Intanto però emergono dettagli del bombardamento di mercoledì notte. Uno dei tre sopravvissuti, il diciannovenne Haci Encu, ha raccontato che il gruppo di contrabbandieri era composto da una quarantina di persone, e da alcuni asini. “Stavamo andando a prendere zucchero e benzina – ha raccontato dall’ospedale all’associazione per i diritti umani – quando abbiamo sentito i droni. Ci hanno bombardato mentre stavamo per entrare in Nord Iraq. Quando abbiamo sentito i droni e gli F-16 – dice ancora – non abbiamo cercato riparo, perché quello è il nostro cammino abituale”. Secondo la testimonianza del giovane, il primo bombardamento ha ucciso 20 persone. “Eravamo proprio sulla linea del confine – dice il giovane – e abbiamo cominciato a correre verso l’Iraq. Nel mio gruppo eravamo in sei. In tre siamo ancora vivi. Non avevamo armi e indossavamo tutti abiti civili. L’attacco è durato circa un’ora. Io e gli altri sopravvissuti ci siamo fatti scudo con tre asini e ci siamo riparati in un fiume. Abbiamo aspettato nell’acqua per quella che è sembrata un’eternità”. Del gruppo di Encu, due giovani erano sposati, mentre gli altri erano studenti alle superiori.
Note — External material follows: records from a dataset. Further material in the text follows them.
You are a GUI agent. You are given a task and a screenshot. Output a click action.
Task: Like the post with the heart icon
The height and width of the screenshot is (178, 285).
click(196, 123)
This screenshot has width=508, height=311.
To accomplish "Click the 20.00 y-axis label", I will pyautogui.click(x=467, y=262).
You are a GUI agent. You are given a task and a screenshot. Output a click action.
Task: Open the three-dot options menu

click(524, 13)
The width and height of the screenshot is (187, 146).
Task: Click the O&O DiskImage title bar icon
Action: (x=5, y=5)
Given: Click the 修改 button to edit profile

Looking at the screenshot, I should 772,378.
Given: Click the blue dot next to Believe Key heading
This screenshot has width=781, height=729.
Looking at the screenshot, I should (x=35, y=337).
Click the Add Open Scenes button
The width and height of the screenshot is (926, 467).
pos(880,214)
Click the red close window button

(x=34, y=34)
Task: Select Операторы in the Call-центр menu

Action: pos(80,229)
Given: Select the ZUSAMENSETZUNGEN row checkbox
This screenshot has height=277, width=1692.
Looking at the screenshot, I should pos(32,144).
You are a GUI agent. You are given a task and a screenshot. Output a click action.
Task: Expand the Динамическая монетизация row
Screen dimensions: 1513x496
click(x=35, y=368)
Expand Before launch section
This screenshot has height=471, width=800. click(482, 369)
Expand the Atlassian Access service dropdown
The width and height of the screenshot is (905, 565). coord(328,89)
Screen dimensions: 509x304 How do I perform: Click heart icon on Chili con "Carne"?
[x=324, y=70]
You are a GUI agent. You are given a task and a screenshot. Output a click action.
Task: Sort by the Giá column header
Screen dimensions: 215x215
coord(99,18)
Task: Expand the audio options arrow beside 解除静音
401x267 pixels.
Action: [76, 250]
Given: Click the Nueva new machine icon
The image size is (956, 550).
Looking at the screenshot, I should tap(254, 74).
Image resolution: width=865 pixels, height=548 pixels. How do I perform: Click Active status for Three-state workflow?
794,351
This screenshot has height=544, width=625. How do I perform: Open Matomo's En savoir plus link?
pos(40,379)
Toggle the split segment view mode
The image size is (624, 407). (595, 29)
Gultan Kisanak co presidente del BDP (Partito della Pace e della democrazia) ha partecipato come molti esponenti e deputati del partito kurdo ai funerali delle vittime. Al telefono da Gulyazi ribadisce che “quello a cui abbiamo assistito non è un errore militare, un tragico errore della guerra, come vorrebbero farci credere. Quello che è successo è stato un massacro voluto. Il governo con questo massacro ha voluto mandare un messaggio chiaro ai kurdi. ‘Basta proteste. Silenzio e sottomissione e forse qualcosa avrete anche voi’. Questo è il messaggio del governo ai kurdi. Ma – dice ancora Kisanak – la risposta a questo messaggio è stata altrettanto chiara. Oggi [ieri] migliaia di persone, uomini e donne, giovani e vecchi sono scesi in piazza in tutto il Kurdistan per dire al governo che il popolo kurdo non è disposto a rinunciare ai suoi diritti, alla sua esistenza, alla sua vita dignitosa e in pace. Il popolo kurdo ha gridato ancora una volta che vuole la pace e non è disposto a rinunciarvi”.
Il PKK (Partito dei lavoratori del Kurdistan) aveva invitato il popolo a reagire di fronte a questo massacro. E migliaia di persone hanno accolto l’appello. In una intervista all’agenzia di stampa kurda Firat News, ieri, Cemil Bayik del consiglio di presidenza del PKK ha ribadito che “il 2012 sarà un anno di aspro conflitto ma anche dell’inevitabile soluzione democratica della questione kurda”.